“O fechamento do X daria argumento aos que alegam que a liberdade de expressão está sendo atacada e os interesses de Musk são econômicos – não ideológicos”, aponta o jornalista Leonardo Attuch. Confira:
O bilionário Elon Musk, dono de empresas como X (ex-Twitter), Tesla e SpaceX, está em guerra declarada contra o ministro Alexandre de Moraes, do Supremo Tribunal Federal. Segundo ele próprio tem postado em sua rede social, o Brasil estaria sendo alvo de censura e, em razão disso, o X não irá obedecer determinações judiciais porque seus supostos princípios, como a liberdade de expressão, estariam acima de seus interesses econômicos. Musk estaria disposto até a colocar em risco a sua operação no Brasil para defender a liberdade do povo brasileiro.
Bom, para acreditar nessa baboseira, é preciso ser otário ou mal-intencionado. Quando Evo Morales foi vítima de um golpe de estado na Bolívia, Musk surgiu na rede para dizer que daria quantos golpes fossem necessários. Quando eclodiu a pandemia da covid-19, ele foi o primeiro a sugerir tratamentos à base de cloroquina. Recentemente, Musk teve também papel decisivo na eleição do extremista Javier Milei na Argentina, país que tem algumas das maiores reservas mundiais de lítio, insumo fundamental para as baterias dos carros elétricos. E Musk é ainda um apoiador direto de Donald Trump, que promete uma guerra comercial contra a China, país que ele já reconheceu ser incapaz de enfrentar – em janeiro deste ano, o dono do X sugeriu barreiras comerciais contra os carros chineses.

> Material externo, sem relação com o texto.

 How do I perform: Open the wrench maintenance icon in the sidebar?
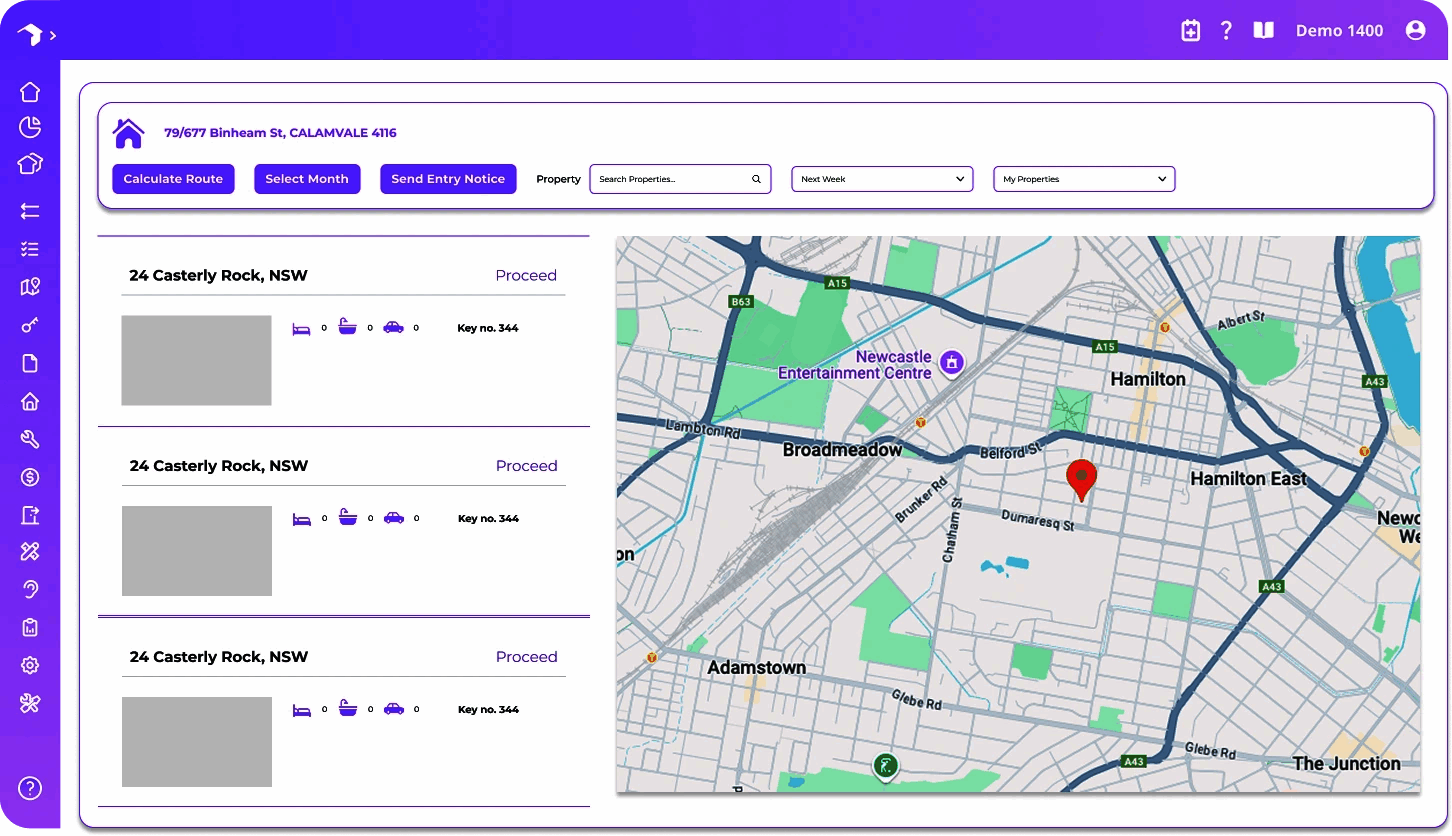(x=30, y=439)
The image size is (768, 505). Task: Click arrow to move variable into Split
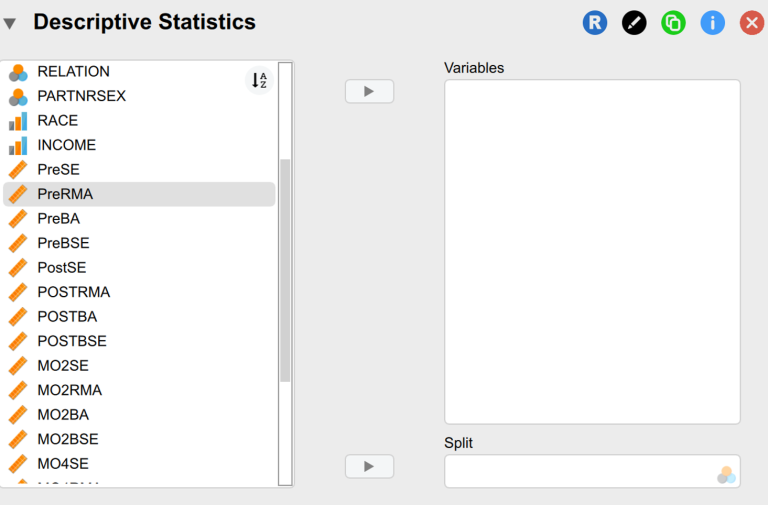(x=369, y=466)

Musk, portanto, usa a bandeira da “liberdade de expressão” como escudo para seus interesses econômicos, que são gigantescos. No Brasil, na corrida pelos carros elétricos, ele está muito atrasado. Enquanto os chineses da BYD compraram a antiga fábrica da Ford na Bahia, a empresa chinesa State Grid promete investir R$ 200 bilhões no Brasil em linhas de transmissão e novos projetos de energia limpa. O Brasil tem tudo para ser líder na descarbonização da frota de veículos e na transição energética, sem que a Tesla tenha participação relevante neste processo.
É uma situação bem diferente da que ele vislumbrava quando Jair Bolsonaro, integrante da mesma Internacional Fascista da qual Musk faz parte, era presidente da República. Em 2022, Musk veio ao Brasil, foi bajulado, ganhou o acesso ao mapa mineral da Amazônia, em troca da promessa de instalar internet na região, e recebeu até a promessa de poder utilizar a base de Alcântara, no Maranhão. Bolsonaro se comportou quase como um funcionário de Musk durante aquela viagem.

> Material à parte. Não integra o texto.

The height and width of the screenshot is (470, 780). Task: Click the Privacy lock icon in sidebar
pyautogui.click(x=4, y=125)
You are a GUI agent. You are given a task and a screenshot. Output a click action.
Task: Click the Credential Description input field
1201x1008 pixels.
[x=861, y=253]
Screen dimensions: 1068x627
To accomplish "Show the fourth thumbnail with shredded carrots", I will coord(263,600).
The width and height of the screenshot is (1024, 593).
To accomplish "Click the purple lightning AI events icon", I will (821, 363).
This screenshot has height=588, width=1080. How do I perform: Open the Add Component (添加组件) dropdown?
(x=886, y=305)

Com a chegada do presidente Luiz Inácio Lula da Silva à presidência, a mamata prometida a Musk pelo governo brasileiro se transformou em miragem. E é exatamente por isso que, neste momento, ele deflagra uma guerra contra o Poder Judiciário e as instituições nacionais. Não apenas porque seus interesses estão ameaçados, mas também porque o Brasil poderá ser um laboratório para a regulação das grandes plataformas digitais, as chamadas big techs. Ao divulgar o “Arquivo X” relacionado ao Brasil, Musk acusou empresas como Google e Meta, que têm adotado uma postura mais aberta ao diálogo com o governo brasileiro, de se acovardar.
A grande questão agora é como o ministro Alexandre de Moraes irá reagir ao descumprimento de suas determinações judiciais. Aparentemente, tudo o que Musk espera neste momento é uma reação impulsiva de Moraes para que sua tese, a de que os brasileiros estão submetidos à censura, seja comprovada. Um eventual bloqueio ou fechamento do X no Brasil também afetaria a popularidade do governo Lula e daria munição à extrema-direita para uma eventual CPI no Congresso Nacional sobre eventuais abusos de autoridade na condução do inquérito das fake news.

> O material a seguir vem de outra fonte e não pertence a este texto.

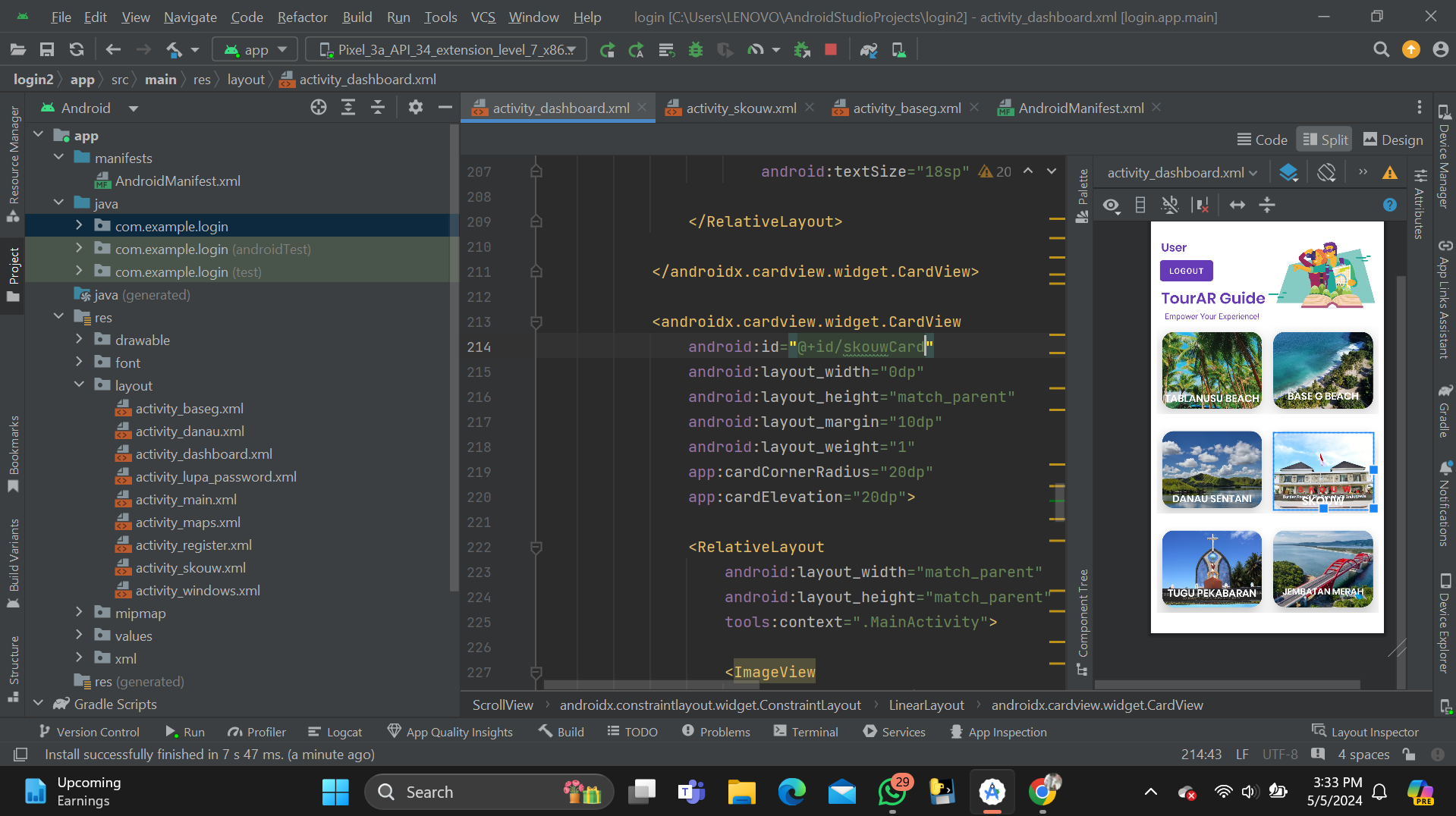Click Sync Project with Gradle Files icon
Screen dimensions: 1456x816
click(869, 50)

O caminho mais inteligente parece ser o de aproveitar as ameaças de Musk ao Brasil para fazer avançar a regulação das redes sociais, mas sem os vícios do PL 2630, que, em alguns de seus pontos, favorecia interesses econômicos dos grandes grupos de comunicação monopolistas, em especial da Globo. Para enfrentar o discurso de ódio e a desinformação nas redes sociais, o caminho passa pelo fim do anonimato, para que cada cidadão ou cidadã seja responsável pelo que publica, pela neutralidade dos algoritmos, para que discursos extremistas não sejam favorecidos, e pela proteção efetiva da liberdade de expressão, para que trabalhos jornalísticos contrários aos interesses hegemônicos não sejam censurados pelas próprias plataformas. Ao mover sua peça no tabuleiro, Musk pode ter criado as condições para um ambiente digital mais saudável no Brasil.